If anything it'll help graphic artists to create sketches or ideas they can start from.
DALL·E = Dali + WALL·E
Was that generated by an AI as well?
I'm actually building a name generator that is as intelligent and creative as that for my senior year thesis (and also for https://www.oneword.domains/)
I already have an MVP that I'm testing out locally but I'd appreciate any ideas on how to make it as smart as possible!
I can't remember its name.
Some pics are of drinking glasses and some are of eye glasses, and one has both.
To be honest, it's not where I'd like to see efforts in the field go.
Not because I'm afraid of AI taking over, but because I'd rather have humans recreate something comparable to a human brain (functionality wise).
I wrote a blog post on that a few months ago after playing a bit with GPT-3, and it holds up. https://news.ycombinator.com/item?id=23891226
The shipping community will go apeshit if this thing works as advertised.
There is a reason that the examples are cartoons animals or objects. It's not disturbing that the pig teapot is not realistic, or that the dragon cat is missing a leg. This kind of problem is very disturbing on realistic pictures of human bodies.
Eventually it will get there, I guess you could make an AI to filter the pictures to see which of them are disturbing or not.
An AI to provide illustrations to your written content.
This is impressive.
It would still be impressive that it knows were to include hands, christmas sweater or a unicycle.
It's a tool, and like any other existing tool it will be used for both bad and good.
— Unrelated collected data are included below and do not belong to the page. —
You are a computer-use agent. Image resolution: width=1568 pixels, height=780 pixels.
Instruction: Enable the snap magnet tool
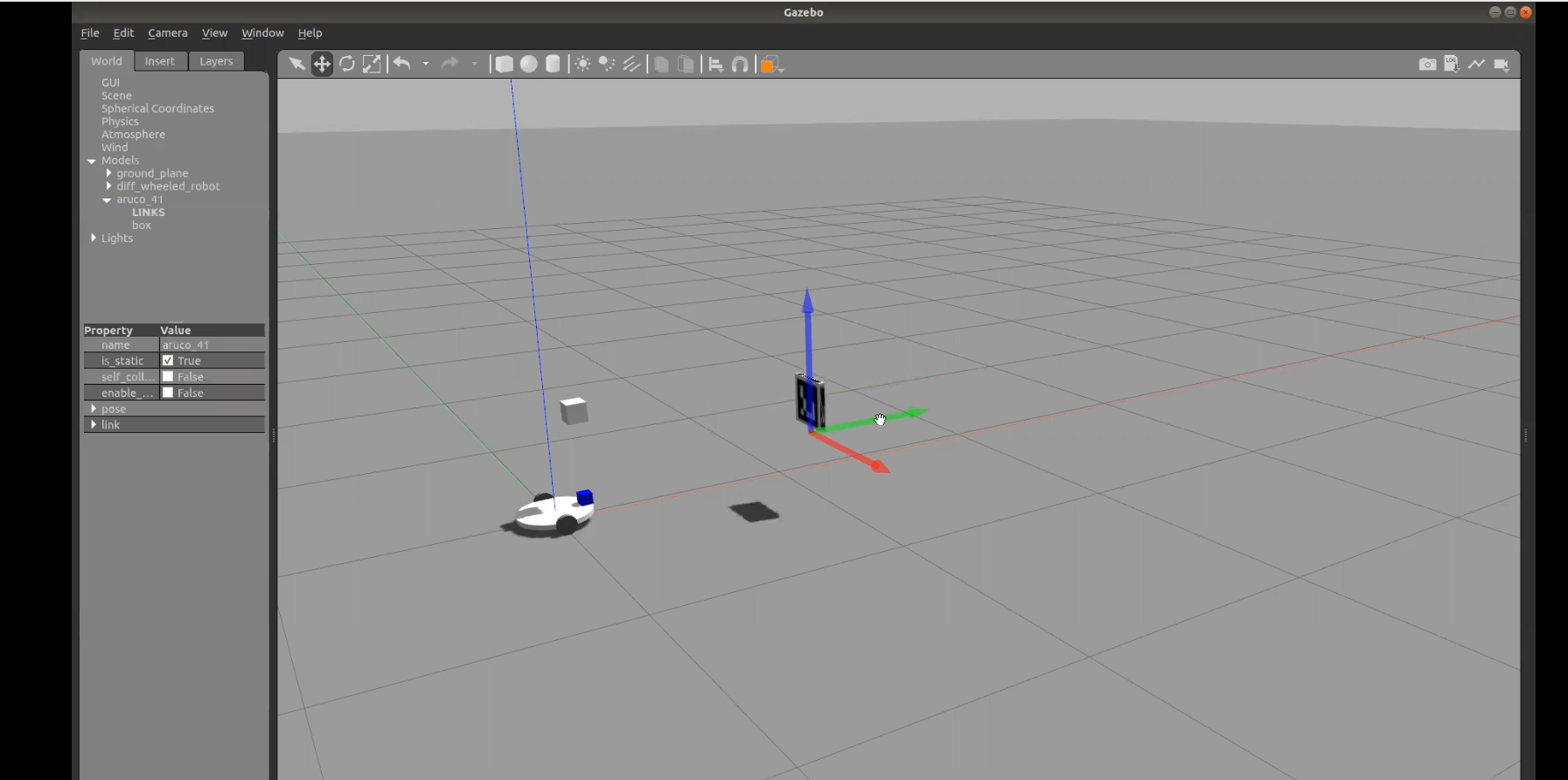[x=740, y=64]
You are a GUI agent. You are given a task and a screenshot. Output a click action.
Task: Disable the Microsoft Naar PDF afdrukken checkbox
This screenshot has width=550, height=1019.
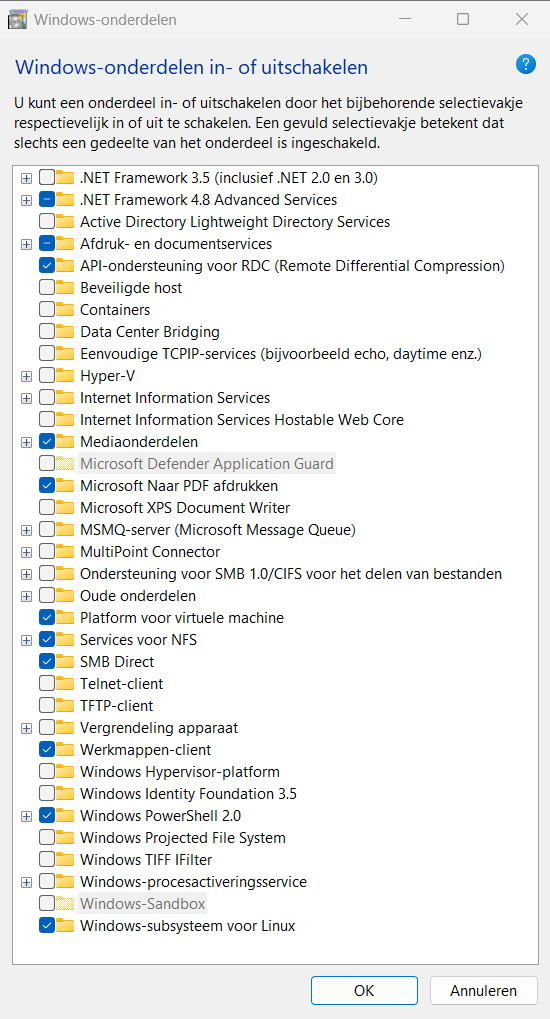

These AI's can't yet produce things of value to humans but I doubt Google's AI could know that.
Pump out billions of pages of text and pictures and it should swamp Google.
IN: "give me living giraffe turtle"
OUT: a few weeks later himera crawls out of the AI lab box
I may have not been so disappointed if they had not highlighted such incredible results in the first place. Managing expectations is tough.
This seems like it could be a great replacement for searching/creating your own stock photo/images.
Hopefully all output is copyright friendly.
Is OpenAI going to offer this as a closed paywalled service? Once again wondering how the “open” comes into play.